And what do you mean "I've always been one to shoot things the way I want them to look ahead of time within the negative"? You haven't been shooting film very long (from what I understand) and are still working hard on the learning curve...

I think the problem you're having is that you don't really have an end point to shoot for... do you? You're not printing optically. And it doesn't sound like you're printing digitally. Until you start making prints you're not going to know what you need to change... to make better prints. However you choose to do it.

You've got a good eye and a ton of enthusiasm so you'll be fine. I just think you'd do well to take some of the advice your getting about simplifying things for while. And starting to make prints of some sort. =)

Haha!

I've been shooting film since 1994....

I've only recently (past 3 years) developed my own... So I've learned to shoot the way I want the result because the lab always did the developing.

I'm not at all scholastically trained in film, but I certainly have prints made, it's just the lab does it...

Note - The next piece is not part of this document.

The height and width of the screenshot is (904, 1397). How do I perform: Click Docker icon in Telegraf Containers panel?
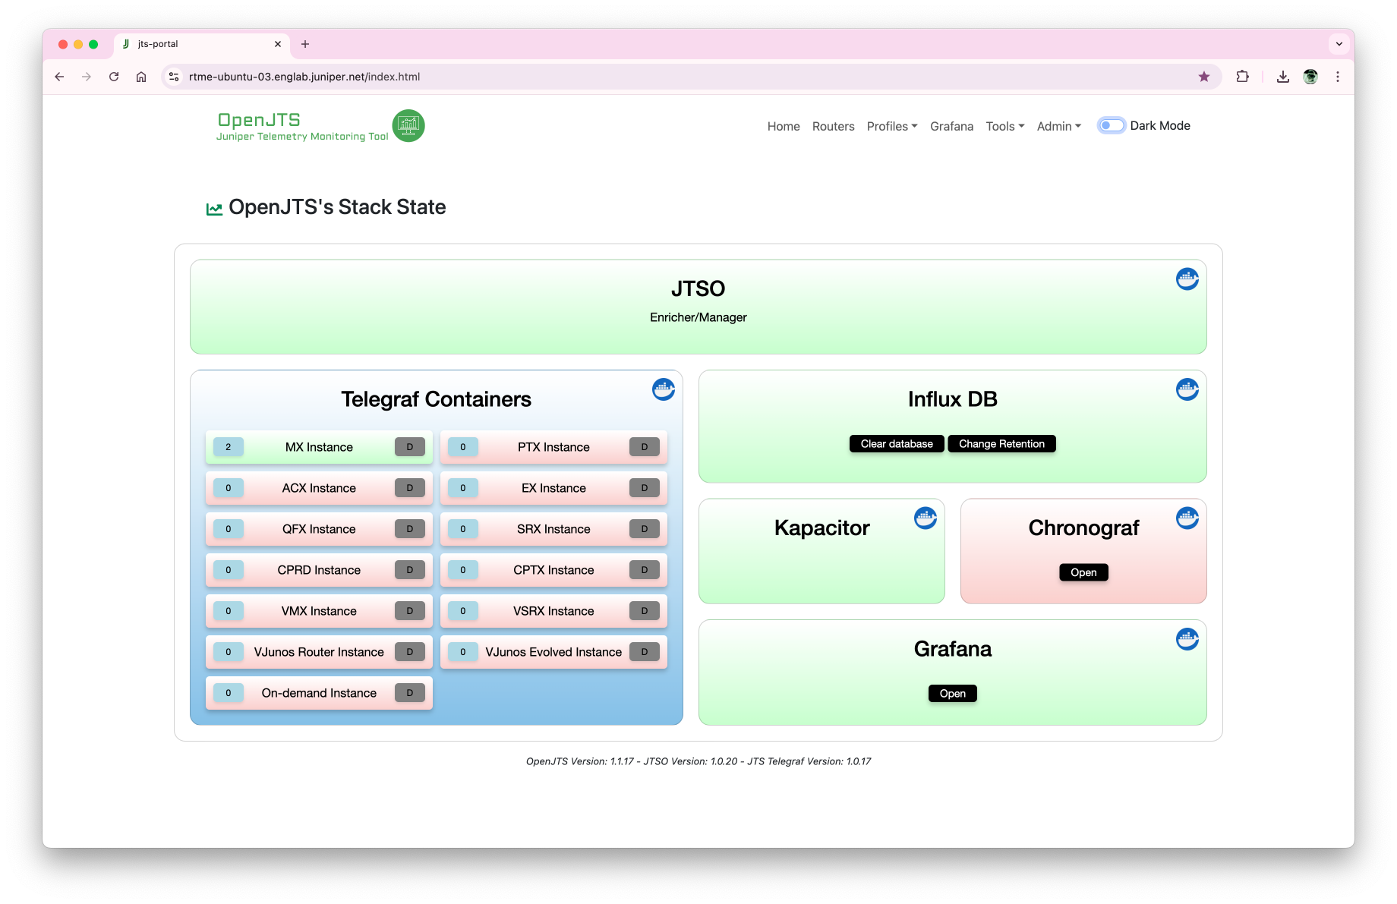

ImageUploadedByTapatalk1384390848.701990.jpg
ImageUploadedByTapatalk1384390856.533851.jpg
ImageUploadedByTapatalk1384390879.302400.jpg
ImageUploadedByTapatalk1384390886.236518.jpg

Sorry about the image quality on the last one, I had my step dad take the last picture, and he held the button down rather than hit it once and it took some kind of strange burst that lowered the image quality, oh well, you get the idea.